1. Education

Discuss in my forum

Tree Pollen, How Trees Pollinate

By , About.com Guide

Tree Pollen, How Trees Pollinate

Pollen Electron Microscope Imagery

Dartmouth Electron Microscope Facility, Dartmouth College

The Tiny Tree Pollen Grain:

Tree pollen is a fine to coarse powder containing grains of genetic material of seed plants including trees. Pollen contains the male gametes, called sperm cells, and are grains with a hard coat that protects the sperm cells during transportation from the stamens (male plant part) to the pistil (female plant part) of flowering trees. Conifers have both male and female cones.

The Job of a Tree Pollen Grain:

Tree pollen has the ability to produce a male cell called a gamete that has the ability to fuse with a female gamete cell which results in pollination. The male stamen produces pollen which eventually lands on the female pistil (which contains the receptive ovary) of flowering trees. The male gamete generates a pollen tube that transfers the sperm to the ovule of a receptive ovary.

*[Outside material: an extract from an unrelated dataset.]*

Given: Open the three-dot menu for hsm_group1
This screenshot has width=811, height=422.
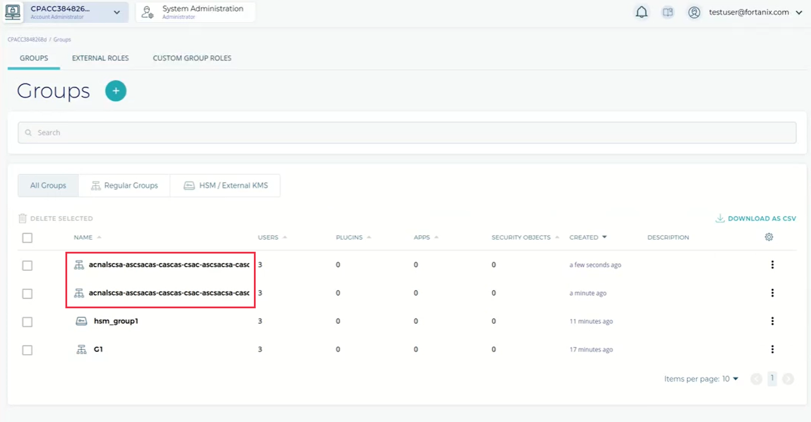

Profile of a Tree Pollen Grain:

Remember that tree pollen itself is not just the male reproductive material. Pollen grains are made up of both vegetative cell(s) and one cell that reproduces. That one reproductive cell contains two nuclei: a tube nucleus (that produces the pollen tube) and a generative nucleus (that divides to form the two sperm cells). The size of these tree pollen grains determines the method of reproductive transport - wind or insects/animals - and the shape aids in successful pollen grain germination and a successful introduction of sperm cells to the female ovary.

Tree Pollen and Pollination:

As I have mentioned, these tree pollen grains are distributed by wind and insects/animals. Small tree pollen is blown by wind to female parts while larger tree pollen grains are deposited by insects onto the female ovary where pollination takes place. Tree pollen grains germinate and develop a pollen tube which grows down to the ovary and deposits the sperm cell which causes the production of seed.

Tree Pollen and Allergy:

Tree flowers with large blooms usually produce heavy (large particle) pollen. Large blooming trees attract insects that transport pollen and do not depend on wind transportation. These trees are generally lower in their allergy potential and include female ash, female red maple, yellow poplar, dogwood, magnolia, double-flowered cherry, fir, spruce and flowering plum.

Trees with high allergy potential are often dioecious males, which will bear only pollen and no fruit or seed. Trees to avoid are male ash, pine, oak, sycamore, elm, male boxelder, alder, birch, male maples and hickory.